Transduction of human T cells with a novel T-cell receptor confers anti-HCV reactivity

Hepatitis C Virus (HCV) is a major public health concern, with no effective vaccines currently available and 3% of the world's population being infected. Despite the existence of both B- and T-cell immunity in HCV-infected patients, chronic viral infection and HCV-related malignancies progress. Here we report the identification of a novel HCV TCR from an HLA-A2-restricted, HCV NS3:1073–1081-reactive CTL clone isolated from a patient with chronic HCV infection. We characterized this HCV TCR by expressing it in human T cells and analyzed the function of the resulting HCV TCR-transduced cells. Our results indicate that both the HCV TCR-transduced CD4+ and CD8+ T cells recognized the HCV NS3:1073–1081 peptide-loaded targets and HCV+ hepatocellular carcinoma cells (HCC) in a polyfunctional manner with cytokine (IFN-γ, IL-2, and TNF-α) production as well as cytotoxicity. Tumor cell recognition by HCV TCR transduced CD8− Jurkat cells and CD4+ PBL-derived T cells indicated this TCR was CD8-independent, a property consistent with other high affinity TCRs. HCV TCR-transduced T cells may be promising for the treatment of patients with chronic HCV infections.
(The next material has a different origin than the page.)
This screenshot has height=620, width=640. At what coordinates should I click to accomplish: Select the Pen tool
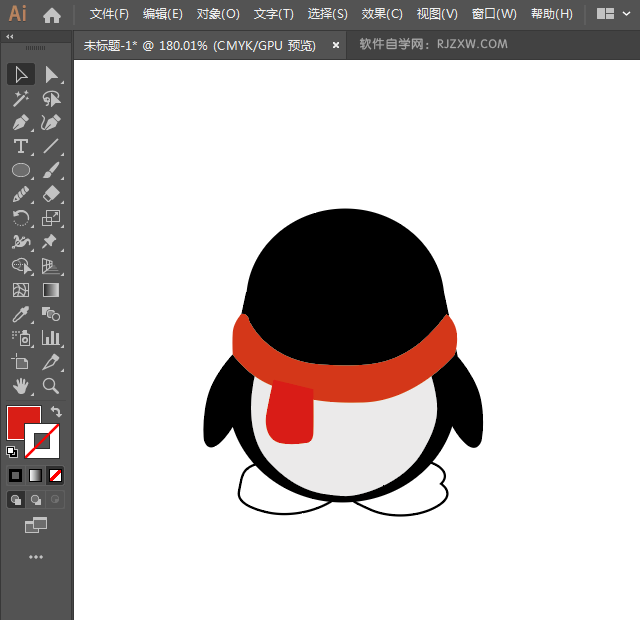pos(20,123)
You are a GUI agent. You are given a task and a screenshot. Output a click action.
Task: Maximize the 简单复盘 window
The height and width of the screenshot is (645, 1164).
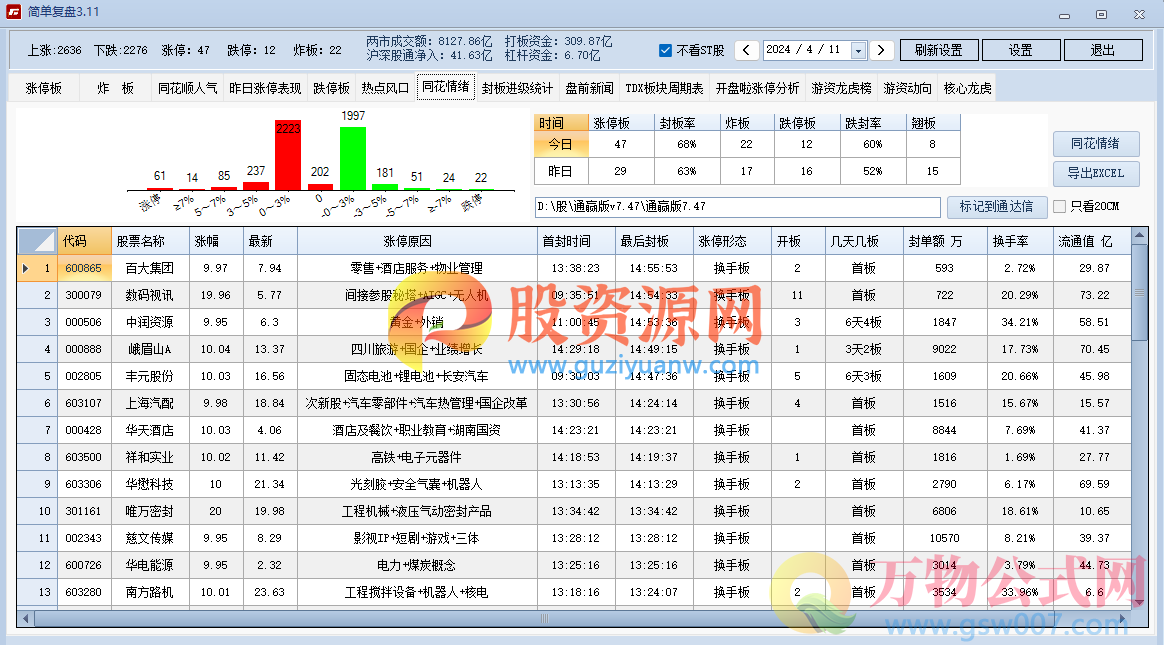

Author Summary Hepatitis C Virus (HCV) is a major public health concern with a large number of individuals infected (3% world wide). Currently, there is no effective vaccine available to prevent HCV infection and the treatment is effective in less than half of all patients. Therefore, many patients have long term infections that lead to severe liver damage or liver cancer. It has been shown that some HCV infected patients can eliminate the virus and the host immune system is involved. The problem is most people do not have the capacity to fight their HCV infection. We have developed a gene therapy based approach where a patient's own immune cells can be made to recognize cells expressing HCV genes. This can be accomplished regardless of his or her natural capacity to fight their HCV infection. This manuscript describes how normal immune cells can be genetically altered to recognize cells expressing HCV proteins and characterizes their reactivity and sensitivity to antigen stimulation.